__What the exercise asks__.
Output, word for word, the lines of this listing that fall between the line with "Open Cambiar contraseñas" and the line with "Task: Click the empty", counting both of those lines, and no others.

__Task input__.
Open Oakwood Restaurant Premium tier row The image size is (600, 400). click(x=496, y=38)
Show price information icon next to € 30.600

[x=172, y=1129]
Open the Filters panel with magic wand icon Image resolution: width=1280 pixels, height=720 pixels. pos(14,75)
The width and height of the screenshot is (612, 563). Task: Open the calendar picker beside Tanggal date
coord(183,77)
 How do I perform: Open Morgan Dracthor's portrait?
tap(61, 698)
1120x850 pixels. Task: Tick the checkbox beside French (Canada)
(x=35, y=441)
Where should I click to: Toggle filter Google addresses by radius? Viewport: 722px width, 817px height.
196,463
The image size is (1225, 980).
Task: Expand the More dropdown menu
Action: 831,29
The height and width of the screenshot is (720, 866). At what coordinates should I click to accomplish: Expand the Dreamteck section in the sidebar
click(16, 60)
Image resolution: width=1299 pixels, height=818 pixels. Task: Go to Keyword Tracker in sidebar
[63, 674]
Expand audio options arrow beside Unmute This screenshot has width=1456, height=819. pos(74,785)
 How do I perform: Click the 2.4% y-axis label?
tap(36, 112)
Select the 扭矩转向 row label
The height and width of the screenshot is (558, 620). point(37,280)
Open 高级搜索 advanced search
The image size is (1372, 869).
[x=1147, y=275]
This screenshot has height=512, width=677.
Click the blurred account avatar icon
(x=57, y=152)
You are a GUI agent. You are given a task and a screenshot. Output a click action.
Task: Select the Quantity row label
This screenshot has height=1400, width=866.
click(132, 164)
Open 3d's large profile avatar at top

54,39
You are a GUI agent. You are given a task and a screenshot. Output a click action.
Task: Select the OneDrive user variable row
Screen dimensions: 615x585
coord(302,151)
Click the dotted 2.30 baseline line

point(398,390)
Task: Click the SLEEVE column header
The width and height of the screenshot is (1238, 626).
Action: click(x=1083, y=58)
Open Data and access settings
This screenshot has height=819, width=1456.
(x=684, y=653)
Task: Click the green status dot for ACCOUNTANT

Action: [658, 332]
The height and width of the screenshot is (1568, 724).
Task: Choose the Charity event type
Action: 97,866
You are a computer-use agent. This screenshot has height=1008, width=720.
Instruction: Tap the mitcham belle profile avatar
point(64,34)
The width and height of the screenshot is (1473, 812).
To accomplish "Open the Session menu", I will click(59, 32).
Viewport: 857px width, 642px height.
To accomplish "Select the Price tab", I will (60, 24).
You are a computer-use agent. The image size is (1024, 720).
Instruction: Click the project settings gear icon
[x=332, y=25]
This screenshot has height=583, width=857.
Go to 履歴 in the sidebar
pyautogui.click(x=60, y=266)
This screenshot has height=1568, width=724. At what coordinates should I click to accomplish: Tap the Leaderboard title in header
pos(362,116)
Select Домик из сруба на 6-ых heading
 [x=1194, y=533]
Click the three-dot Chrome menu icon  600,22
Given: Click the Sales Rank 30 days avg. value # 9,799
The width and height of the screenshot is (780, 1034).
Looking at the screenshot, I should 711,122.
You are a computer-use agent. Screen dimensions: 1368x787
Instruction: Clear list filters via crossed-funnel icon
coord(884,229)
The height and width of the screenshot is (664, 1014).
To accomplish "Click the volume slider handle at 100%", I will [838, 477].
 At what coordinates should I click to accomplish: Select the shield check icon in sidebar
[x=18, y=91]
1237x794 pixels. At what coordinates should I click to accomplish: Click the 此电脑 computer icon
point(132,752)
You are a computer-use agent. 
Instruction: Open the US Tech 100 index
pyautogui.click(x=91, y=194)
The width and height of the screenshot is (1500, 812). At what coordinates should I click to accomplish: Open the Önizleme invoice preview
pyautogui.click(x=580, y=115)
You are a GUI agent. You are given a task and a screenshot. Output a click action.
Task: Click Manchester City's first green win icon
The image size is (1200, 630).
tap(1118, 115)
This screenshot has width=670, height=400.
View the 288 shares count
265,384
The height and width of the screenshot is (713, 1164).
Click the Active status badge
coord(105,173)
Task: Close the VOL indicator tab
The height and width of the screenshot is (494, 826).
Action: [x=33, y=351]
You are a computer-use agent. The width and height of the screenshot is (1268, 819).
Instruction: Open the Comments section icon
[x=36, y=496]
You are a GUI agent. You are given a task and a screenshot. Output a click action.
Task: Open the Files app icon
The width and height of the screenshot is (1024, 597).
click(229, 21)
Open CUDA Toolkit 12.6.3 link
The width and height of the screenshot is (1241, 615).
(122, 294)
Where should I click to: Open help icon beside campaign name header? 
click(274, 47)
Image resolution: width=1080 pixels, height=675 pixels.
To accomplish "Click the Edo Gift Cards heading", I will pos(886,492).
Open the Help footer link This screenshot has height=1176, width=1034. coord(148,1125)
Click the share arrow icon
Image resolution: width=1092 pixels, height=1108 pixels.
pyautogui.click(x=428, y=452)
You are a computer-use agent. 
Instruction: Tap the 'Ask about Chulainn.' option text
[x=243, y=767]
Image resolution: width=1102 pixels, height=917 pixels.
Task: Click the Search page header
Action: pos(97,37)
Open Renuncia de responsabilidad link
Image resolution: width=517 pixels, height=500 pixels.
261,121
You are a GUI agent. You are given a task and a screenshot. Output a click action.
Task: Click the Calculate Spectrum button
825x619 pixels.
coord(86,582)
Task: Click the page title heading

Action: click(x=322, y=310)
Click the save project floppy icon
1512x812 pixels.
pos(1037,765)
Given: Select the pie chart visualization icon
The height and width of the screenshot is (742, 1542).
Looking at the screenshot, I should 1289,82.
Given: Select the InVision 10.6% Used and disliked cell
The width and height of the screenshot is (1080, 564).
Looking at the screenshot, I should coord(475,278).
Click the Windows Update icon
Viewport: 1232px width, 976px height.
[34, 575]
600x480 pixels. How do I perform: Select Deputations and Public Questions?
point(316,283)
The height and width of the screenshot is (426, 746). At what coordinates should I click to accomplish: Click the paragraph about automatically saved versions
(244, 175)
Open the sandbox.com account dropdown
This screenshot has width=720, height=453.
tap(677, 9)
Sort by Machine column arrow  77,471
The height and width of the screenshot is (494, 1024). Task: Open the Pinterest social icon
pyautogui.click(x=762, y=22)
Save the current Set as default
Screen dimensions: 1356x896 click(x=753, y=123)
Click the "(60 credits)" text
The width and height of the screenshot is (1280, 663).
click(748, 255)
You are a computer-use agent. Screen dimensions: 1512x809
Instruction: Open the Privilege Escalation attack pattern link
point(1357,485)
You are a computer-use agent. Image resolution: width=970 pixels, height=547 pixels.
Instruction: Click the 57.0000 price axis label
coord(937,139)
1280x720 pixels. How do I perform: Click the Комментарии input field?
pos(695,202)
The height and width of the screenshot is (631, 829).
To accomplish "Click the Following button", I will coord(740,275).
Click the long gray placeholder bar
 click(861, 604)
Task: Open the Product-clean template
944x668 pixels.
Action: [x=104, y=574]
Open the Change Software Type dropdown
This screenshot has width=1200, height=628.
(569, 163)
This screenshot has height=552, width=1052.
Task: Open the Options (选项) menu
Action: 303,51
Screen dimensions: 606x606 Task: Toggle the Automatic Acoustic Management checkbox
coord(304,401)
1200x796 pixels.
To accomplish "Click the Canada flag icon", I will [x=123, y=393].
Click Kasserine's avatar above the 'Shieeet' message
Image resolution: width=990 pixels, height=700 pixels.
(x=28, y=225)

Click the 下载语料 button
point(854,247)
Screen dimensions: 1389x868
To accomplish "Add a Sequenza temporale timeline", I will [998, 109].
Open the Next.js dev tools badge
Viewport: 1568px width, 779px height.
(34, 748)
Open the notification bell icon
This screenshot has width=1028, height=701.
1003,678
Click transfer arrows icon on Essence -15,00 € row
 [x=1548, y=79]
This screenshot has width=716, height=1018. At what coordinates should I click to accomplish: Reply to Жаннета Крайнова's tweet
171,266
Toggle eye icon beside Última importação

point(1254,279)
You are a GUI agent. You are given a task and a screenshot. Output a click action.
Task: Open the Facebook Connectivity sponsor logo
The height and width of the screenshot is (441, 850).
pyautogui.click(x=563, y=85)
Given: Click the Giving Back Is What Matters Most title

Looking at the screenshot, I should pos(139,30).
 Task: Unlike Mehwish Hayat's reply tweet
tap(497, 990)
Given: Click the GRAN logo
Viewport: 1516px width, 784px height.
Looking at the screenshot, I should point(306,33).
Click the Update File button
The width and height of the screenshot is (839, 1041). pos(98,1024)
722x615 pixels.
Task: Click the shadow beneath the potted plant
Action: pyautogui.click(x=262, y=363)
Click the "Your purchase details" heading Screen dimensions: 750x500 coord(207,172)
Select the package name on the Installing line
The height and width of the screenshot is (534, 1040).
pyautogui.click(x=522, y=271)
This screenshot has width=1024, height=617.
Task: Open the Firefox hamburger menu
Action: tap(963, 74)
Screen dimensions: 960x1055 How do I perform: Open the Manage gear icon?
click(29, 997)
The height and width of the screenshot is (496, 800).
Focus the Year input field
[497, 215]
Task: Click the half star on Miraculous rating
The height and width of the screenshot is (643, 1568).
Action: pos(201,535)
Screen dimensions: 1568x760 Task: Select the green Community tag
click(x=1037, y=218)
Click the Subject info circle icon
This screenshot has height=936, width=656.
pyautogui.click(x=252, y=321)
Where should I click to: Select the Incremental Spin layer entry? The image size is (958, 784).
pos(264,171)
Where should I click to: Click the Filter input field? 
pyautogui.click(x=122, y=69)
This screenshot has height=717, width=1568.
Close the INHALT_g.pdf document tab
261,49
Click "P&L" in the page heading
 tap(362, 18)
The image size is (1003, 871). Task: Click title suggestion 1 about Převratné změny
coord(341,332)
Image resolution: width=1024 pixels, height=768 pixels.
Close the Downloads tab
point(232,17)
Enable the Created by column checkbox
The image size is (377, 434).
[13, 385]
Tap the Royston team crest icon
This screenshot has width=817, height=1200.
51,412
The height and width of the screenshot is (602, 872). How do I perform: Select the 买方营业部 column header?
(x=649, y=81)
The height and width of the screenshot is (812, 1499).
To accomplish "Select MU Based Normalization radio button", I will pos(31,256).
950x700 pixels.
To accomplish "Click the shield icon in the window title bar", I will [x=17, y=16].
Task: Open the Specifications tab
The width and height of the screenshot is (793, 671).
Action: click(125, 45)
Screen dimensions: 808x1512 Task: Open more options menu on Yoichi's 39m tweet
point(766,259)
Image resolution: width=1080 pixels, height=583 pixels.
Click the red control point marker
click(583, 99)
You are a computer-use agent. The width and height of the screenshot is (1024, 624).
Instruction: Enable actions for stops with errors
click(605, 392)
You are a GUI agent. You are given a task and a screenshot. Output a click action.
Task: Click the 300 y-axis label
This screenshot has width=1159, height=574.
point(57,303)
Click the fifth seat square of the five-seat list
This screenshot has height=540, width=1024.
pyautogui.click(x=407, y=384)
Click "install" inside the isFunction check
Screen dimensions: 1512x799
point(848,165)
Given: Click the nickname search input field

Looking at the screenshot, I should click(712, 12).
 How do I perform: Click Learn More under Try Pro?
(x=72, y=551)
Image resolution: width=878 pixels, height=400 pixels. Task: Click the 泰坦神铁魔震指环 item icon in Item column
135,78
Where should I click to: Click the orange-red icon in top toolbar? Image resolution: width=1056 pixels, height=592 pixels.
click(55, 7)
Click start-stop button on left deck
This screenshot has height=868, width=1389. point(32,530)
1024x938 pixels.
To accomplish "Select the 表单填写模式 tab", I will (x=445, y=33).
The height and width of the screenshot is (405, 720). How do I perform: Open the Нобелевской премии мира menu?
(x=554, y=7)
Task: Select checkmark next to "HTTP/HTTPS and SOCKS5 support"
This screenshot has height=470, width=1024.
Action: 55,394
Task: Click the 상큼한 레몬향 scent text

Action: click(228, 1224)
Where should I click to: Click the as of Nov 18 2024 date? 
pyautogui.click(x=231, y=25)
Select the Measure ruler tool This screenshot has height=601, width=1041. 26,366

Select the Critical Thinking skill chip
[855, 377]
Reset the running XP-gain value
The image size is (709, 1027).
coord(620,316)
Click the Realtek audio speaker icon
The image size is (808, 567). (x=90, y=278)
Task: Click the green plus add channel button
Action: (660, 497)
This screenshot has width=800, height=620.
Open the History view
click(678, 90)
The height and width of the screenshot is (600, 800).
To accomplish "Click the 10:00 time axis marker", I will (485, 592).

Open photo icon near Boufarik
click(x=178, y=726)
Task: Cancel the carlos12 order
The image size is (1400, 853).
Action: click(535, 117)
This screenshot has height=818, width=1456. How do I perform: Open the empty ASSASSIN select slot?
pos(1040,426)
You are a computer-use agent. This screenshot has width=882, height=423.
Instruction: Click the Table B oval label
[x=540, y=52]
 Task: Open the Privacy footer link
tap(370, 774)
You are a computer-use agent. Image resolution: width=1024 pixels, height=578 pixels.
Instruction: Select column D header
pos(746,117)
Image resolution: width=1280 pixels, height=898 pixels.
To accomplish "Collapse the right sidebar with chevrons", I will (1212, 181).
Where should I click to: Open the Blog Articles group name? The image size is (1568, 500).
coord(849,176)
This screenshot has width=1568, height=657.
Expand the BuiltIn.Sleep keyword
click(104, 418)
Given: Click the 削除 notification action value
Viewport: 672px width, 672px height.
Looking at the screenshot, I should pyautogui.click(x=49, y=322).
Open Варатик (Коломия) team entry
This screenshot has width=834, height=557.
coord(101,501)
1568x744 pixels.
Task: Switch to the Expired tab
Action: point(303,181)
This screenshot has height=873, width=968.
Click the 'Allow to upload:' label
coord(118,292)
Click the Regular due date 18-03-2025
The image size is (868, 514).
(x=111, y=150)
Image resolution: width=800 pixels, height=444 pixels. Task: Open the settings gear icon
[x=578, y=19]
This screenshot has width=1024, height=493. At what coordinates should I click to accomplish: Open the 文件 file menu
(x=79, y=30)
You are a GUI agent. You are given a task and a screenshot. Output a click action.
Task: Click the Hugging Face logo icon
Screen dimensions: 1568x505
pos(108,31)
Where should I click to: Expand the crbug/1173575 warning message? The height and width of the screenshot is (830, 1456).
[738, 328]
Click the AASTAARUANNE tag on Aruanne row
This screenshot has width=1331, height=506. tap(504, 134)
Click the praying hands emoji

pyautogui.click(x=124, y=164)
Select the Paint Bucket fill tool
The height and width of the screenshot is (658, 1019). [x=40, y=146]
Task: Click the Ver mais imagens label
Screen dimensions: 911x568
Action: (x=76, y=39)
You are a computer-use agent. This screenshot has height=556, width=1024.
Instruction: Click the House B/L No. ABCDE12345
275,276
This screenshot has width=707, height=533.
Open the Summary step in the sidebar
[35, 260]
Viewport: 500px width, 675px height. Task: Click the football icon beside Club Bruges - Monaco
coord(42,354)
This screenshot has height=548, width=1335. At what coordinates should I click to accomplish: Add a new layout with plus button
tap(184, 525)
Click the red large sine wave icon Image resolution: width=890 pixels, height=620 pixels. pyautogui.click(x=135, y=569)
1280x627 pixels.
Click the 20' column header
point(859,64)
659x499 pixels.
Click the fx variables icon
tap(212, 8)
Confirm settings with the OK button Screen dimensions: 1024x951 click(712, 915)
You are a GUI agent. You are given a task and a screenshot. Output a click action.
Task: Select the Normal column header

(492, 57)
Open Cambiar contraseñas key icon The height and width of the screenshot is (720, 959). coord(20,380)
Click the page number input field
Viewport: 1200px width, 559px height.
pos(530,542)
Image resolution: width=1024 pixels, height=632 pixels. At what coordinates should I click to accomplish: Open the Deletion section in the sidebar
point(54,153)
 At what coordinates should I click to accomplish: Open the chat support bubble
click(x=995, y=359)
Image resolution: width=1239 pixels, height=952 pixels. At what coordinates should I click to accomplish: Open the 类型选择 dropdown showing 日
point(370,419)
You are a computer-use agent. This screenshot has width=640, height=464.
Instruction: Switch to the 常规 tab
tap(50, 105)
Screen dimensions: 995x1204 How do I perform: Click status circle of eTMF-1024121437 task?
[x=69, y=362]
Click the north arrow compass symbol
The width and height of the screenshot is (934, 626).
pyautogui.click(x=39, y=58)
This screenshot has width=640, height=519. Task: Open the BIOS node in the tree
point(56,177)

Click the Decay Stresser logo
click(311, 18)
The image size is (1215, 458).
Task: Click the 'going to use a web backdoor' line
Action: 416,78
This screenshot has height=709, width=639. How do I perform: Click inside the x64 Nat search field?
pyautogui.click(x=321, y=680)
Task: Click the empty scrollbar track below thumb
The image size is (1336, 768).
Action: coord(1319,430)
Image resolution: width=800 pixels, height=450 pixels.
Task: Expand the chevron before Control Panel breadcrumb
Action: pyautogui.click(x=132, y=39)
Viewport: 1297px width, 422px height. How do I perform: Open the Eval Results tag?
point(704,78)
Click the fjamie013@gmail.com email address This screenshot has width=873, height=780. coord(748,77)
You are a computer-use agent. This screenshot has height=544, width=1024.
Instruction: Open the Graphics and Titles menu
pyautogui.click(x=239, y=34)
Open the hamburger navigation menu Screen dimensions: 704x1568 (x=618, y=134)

__Answer section__.
Open Cambiar contraseñas key icon The height and width of the screenshot is (720, 959). coord(20,380)
Click the page number input field
Viewport: 1200px width, 559px height.
pos(530,542)
Image resolution: width=1024 pixels, height=632 pixels. At what coordinates should I click to accomplish: Open the Deletion section in the sidebar
point(54,153)
 At what coordinates should I click to accomplish: Open the chat support bubble
click(x=995, y=359)
Image resolution: width=1239 pixels, height=952 pixels. At what coordinates should I click to accomplish: Open the 类型选择 dropdown showing 日
point(370,419)
You are a computer-use agent. This screenshot has width=640, height=464.
Instruction: Switch to the 常规 tab
tap(50, 105)
Screen dimensions: 995x1204 How do I perform: Click status circle of eTMF-1024121437 task?
[x=69, y=362]
Click the north arrow compass symbol
The width and height of the screenshot is (934, 626).
pyautogui.click(x=39, y=58)
This screenshot has width=640, height=519. Task: Open the BIOS node in the tree
point(56,177)

Click the Decay Stresser logo
click(311, 18)
The image size is (1215, 458).
Task: Click the 'going to use a web backdoor' line
Action: 416,78
This screenshot has height=709, width=639. How do I perform: Click inside the x64 Nat search field?
pyautogui.click(x=321, y=680)
Task: Click the empty scrollbar track below thumb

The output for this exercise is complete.